----- Data provided
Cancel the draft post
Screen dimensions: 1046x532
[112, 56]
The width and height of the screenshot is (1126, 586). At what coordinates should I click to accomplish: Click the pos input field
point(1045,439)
----------
#### [Task details]
Return, word for word, each line from the one that contains "The width and" through the end of the listing above.

#### [Result of the exercise]
The width and height of the screenshot is (1126, 586). At what coordinates should I click to accomplish: Click the pos input field
point(1045,439)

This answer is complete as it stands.